He creeped forward, careful to avoid a
six-by-four foot area directly in front of the cross. He didn’t
think that walking directly over his grave would do anything, but
he wouldn’t chance it. From the side, he inclined his head forward
and read what had been carved in the center of the cross:

 

Oswald Mitchell

Son and Friend

December 19, 1954—April 2,
1986

“Miles to go before I
sleep.”

 

Miles to go before I sleep.
Oz had no
doubt that Mark had been behind that line. The Frost poem had been
a favorite of Oz’s to recite, unprompted, and at the most obnoxious
times.
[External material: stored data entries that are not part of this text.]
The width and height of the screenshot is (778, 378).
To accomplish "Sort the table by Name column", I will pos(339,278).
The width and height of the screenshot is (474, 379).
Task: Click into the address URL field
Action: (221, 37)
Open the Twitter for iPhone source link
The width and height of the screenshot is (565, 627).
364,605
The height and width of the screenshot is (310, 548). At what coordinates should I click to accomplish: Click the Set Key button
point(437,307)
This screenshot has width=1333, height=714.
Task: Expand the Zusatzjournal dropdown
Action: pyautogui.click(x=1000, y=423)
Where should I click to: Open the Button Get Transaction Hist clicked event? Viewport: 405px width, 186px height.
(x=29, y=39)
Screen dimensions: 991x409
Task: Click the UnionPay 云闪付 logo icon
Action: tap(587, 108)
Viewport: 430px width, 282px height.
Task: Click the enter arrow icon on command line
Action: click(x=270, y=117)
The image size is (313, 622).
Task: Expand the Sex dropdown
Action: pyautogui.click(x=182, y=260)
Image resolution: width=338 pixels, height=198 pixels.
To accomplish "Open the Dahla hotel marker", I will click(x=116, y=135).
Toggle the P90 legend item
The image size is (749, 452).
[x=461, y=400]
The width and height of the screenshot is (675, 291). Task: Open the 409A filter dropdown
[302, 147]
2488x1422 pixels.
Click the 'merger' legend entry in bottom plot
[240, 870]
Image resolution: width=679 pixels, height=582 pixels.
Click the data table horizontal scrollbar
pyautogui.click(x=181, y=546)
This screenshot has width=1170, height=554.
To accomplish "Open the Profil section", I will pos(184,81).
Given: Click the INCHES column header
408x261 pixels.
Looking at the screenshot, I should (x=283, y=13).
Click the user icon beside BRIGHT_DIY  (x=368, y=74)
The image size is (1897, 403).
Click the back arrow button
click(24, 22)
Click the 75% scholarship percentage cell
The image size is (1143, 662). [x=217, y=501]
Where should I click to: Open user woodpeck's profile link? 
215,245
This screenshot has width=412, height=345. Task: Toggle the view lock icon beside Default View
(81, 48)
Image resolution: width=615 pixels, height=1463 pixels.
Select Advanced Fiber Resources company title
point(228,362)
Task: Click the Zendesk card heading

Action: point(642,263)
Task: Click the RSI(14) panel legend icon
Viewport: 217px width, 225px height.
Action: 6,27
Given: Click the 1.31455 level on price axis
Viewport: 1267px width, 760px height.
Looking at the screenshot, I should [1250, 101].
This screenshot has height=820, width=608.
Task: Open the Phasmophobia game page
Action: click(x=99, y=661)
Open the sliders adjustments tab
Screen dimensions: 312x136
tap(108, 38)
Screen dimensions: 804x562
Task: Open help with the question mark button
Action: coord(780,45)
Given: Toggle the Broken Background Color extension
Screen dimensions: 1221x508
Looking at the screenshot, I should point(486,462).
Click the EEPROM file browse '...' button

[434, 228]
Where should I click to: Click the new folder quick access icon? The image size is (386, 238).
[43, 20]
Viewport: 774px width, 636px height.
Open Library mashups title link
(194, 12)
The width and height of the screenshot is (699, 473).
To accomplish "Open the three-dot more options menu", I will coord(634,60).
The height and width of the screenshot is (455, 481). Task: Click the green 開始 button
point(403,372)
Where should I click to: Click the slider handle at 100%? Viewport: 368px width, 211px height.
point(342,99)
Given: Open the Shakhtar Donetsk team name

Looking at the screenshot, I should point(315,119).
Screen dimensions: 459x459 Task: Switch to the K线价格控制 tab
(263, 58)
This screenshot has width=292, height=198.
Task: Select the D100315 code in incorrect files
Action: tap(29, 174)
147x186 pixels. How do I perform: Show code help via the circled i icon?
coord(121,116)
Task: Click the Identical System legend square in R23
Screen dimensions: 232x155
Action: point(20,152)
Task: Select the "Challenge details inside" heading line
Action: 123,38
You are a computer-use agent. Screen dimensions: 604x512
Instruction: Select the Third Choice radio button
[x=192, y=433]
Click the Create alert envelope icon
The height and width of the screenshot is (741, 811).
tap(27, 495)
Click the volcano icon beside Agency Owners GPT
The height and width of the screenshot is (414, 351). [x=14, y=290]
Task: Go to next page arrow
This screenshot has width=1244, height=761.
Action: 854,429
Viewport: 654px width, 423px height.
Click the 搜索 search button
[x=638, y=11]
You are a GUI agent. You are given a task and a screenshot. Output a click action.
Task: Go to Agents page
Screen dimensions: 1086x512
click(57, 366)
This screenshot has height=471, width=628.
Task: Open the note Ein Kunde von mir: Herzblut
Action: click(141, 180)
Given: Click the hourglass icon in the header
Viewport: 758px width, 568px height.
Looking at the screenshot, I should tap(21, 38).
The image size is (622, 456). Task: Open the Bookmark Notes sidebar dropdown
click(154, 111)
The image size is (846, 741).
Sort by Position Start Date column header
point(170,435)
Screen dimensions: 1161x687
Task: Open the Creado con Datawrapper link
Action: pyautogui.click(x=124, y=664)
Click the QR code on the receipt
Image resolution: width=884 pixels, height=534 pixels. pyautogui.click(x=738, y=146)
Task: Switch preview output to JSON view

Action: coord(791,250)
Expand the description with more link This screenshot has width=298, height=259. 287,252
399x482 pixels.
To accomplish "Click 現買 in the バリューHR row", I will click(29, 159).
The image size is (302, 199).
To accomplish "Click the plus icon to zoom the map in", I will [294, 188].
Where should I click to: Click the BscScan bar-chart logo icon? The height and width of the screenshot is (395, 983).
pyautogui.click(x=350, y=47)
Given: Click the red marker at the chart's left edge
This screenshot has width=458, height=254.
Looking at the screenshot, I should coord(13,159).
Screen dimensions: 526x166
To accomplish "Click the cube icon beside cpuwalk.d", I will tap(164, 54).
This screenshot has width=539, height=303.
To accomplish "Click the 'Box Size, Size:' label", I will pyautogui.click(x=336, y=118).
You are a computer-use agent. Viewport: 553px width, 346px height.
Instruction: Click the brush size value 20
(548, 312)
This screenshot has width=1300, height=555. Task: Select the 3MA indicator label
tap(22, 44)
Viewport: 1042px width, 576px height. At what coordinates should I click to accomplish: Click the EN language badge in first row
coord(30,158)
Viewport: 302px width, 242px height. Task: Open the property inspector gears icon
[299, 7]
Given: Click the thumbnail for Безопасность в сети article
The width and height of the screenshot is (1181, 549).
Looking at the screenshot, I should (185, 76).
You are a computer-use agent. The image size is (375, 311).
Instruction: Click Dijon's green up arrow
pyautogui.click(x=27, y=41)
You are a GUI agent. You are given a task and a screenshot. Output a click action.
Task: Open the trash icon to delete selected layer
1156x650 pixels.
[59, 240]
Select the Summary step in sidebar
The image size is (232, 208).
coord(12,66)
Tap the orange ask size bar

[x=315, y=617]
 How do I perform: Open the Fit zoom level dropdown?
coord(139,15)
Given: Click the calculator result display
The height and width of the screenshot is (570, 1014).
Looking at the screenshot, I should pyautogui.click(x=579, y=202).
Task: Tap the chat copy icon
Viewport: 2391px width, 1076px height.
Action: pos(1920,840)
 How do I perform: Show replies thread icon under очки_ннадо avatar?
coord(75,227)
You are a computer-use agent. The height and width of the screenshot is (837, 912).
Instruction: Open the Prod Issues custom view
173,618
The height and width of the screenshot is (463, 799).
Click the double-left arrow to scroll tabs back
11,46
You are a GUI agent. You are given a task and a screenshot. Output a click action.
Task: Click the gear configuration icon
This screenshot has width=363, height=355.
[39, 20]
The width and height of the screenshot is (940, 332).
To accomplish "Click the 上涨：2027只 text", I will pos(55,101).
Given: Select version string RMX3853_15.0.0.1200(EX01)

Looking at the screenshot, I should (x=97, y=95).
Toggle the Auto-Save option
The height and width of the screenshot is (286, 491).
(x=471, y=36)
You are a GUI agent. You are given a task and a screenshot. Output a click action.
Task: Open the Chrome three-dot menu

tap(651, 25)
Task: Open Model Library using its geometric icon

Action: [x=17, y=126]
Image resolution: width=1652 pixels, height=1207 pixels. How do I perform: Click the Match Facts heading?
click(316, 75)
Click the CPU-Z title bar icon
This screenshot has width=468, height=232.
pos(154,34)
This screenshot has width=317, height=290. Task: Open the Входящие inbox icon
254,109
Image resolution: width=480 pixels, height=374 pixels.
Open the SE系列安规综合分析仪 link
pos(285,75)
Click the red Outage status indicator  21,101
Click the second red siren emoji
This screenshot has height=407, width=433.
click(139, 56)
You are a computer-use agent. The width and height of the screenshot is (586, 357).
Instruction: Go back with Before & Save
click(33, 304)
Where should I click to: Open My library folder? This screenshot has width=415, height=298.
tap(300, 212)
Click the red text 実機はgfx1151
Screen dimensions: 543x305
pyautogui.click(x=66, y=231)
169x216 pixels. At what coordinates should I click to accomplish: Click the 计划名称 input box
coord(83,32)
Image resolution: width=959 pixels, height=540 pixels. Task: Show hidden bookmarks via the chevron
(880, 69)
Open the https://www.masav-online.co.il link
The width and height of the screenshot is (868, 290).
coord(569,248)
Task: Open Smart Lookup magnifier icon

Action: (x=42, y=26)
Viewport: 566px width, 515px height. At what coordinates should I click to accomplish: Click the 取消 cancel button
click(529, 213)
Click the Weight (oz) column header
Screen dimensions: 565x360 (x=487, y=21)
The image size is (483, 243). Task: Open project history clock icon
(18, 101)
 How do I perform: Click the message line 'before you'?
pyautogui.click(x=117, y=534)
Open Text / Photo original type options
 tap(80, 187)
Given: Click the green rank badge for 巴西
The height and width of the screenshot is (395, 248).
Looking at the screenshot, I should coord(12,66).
When Oz had fallen in love with a poem or phrase or quote,
he incorporated it into every conversation, relevant or not,
because Oz was a know-it-all.
Stopping By the Woods on a Snowy
Evening
had been his most recent obsession at the end of his
life.

Grief dug into his chest.

His best friend was dead. Oz thought of Jamie
and the helplessness he’d seen on the boy’s face at Mark’s funeral.
He let that happen with a single paragraph. What about his own
parents? Had their fates been emotionlessly punched onto a page by
him? Would he have to be there to collect them when it all finally
played out?

No. It wasn’t right. Something
had
to
change.

* * *

Oz left the cemetery with an indifference to
everything except change: the how and the when of it. Mrs. Canes
and her daughter were gone and an SUV had taken its space. Oz
planted himself on the curb. Once he’d gathered his thoughts, he
would go see Jamie. They needed to talk.

The sun climbed further into the sky, and
when the pinks and purples had burned off, the road and sidewalk
steadily filled with people. Oz couldn’t help it; he didn’t see
them as people, but as the inevitably dead. He saw their mangled
bodies prostrated over the sidewalk, families grieving... Bard’s
mop of white hair rose above them.

Oz didn’t look up when the tips of the
reaper’s scraped combat boots stopped an inch from his thigh.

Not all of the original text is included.